Алиса, как и водится порядочной девушке, получившей хорошее, пускай и старомодное воспитание, оттолкнула его, влепила ему пощечину и выставила вон.
Было им тогда почти по шестнадцать…
– Саш, не начинай снова, – попросила Алиса, не желая вспоминать, что происходило между ними после того, как она ударила его и выставила за дверь. – Все давно переговорено. Сколько можно?! Ты мне лучше скажи: что с тем человеком, который меня нашел и в больницу привез? Его наградили?
– Привезла тебя «Скорая», допустим, – нехотя сказал Сашка.
– Но вызвал-то он ее?
– Вызвал он.
– Ну!
– Что ну?
– И где он сейчас? Что это за человек? Я отчетливо помню, как он шел, слышала шаги. Помню, как он остановился возле меня, видела его ботинки и брюки. И что было дальше?
– Ох-ох-ох, Алиска, – пропыхтел Сашка, встал со стула, добрался до своей казенной папки и раскрыл ее. – Беда с тобой, да и только.
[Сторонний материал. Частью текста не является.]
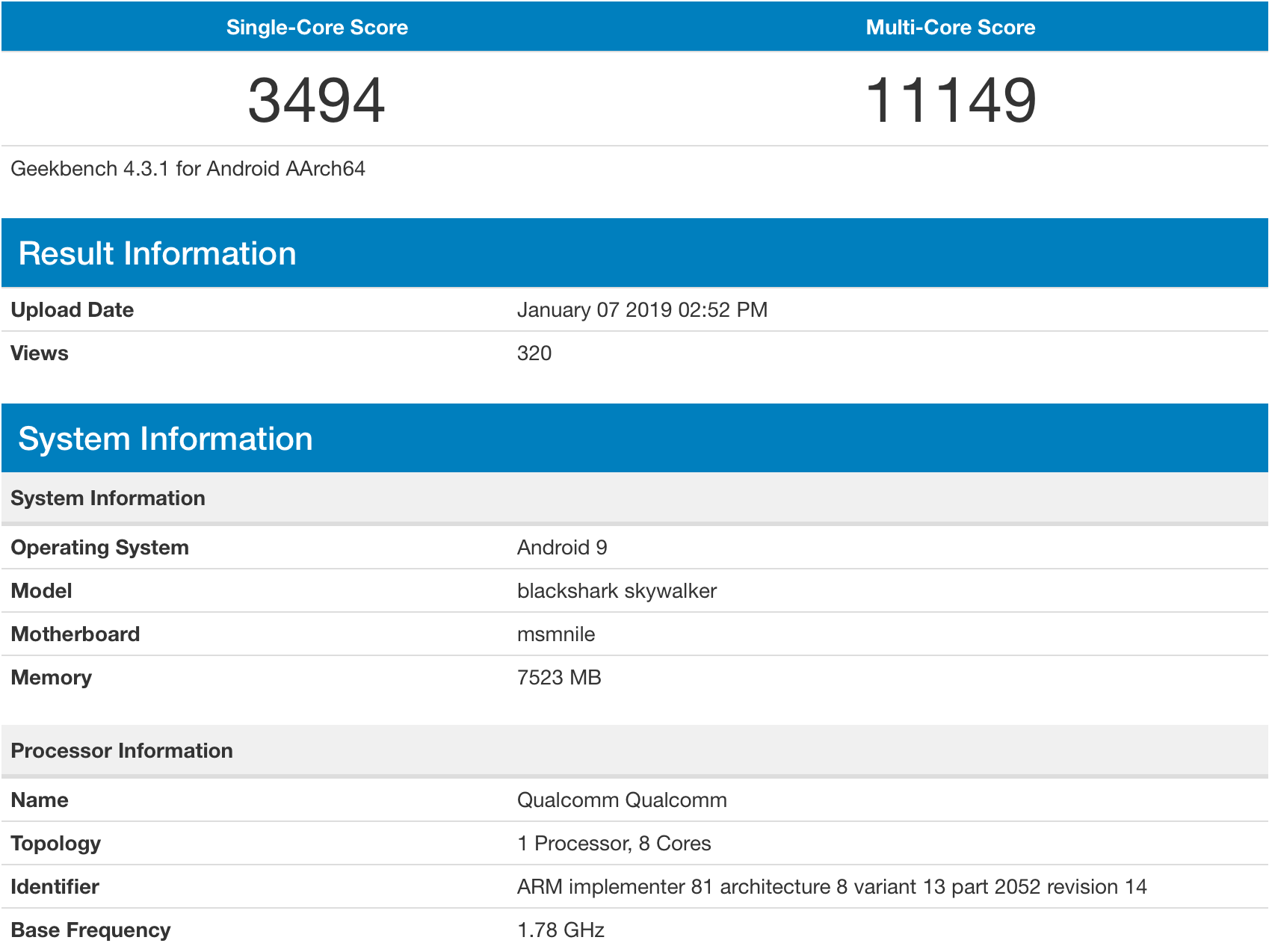Click the Views count 320

pos(534,353)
Причем не мне одному беда.
– А кому еще? – переполошилась она.
– Спасителю твоему, кому же еще, – Саша тряхнул извлеченной из папки бумажкой. – Аристов Петр Иванович, пятидесятого года рождения.
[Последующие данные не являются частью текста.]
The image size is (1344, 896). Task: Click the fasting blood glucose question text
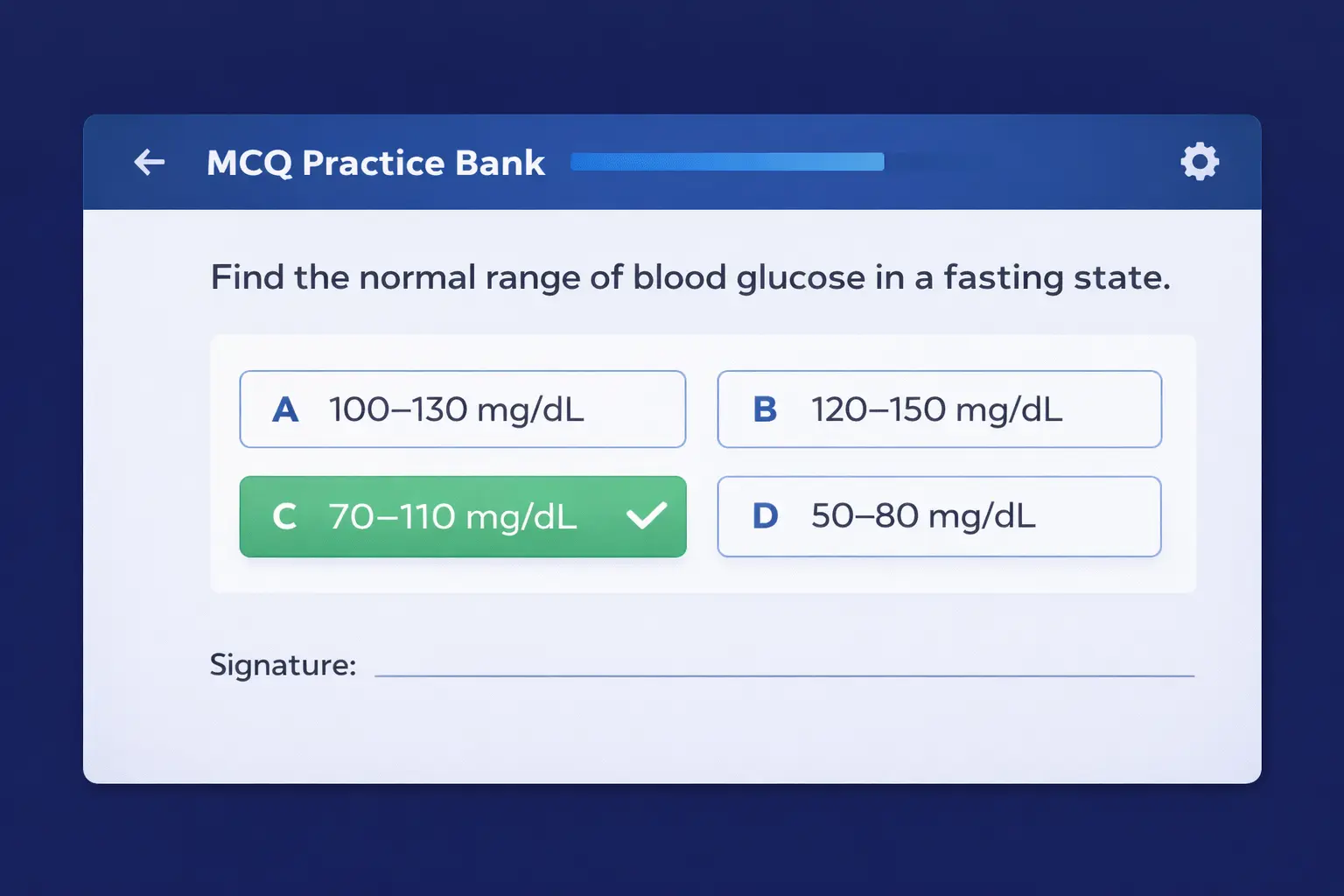coord(690,277)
– Надо же! – перебила его Алиса. – Петр Иванович, а я Алиса Петровна. Бывают же совпадения.
– Упаси тебя господь от таких совпадений, – фыркнул с возмущением Сашка. – Петр Иванович всю свою сознательную жизнь провел по тюрьмам и ссылкам. И в тот день, когда тебя нашел, только три дня как освободился. Думаю, что в подъезд он зашел лишь затем, чтобы вновь совершить нарушение закона. С преступным замыслом он туда зашел, думаю я.
– А тут я, – эхом отозвалась Алиса, задумавшись.
– А тут ты! – подхватил он. – Получилось, что он и тебе жизнь спас, и себя от срока уберег… возможно.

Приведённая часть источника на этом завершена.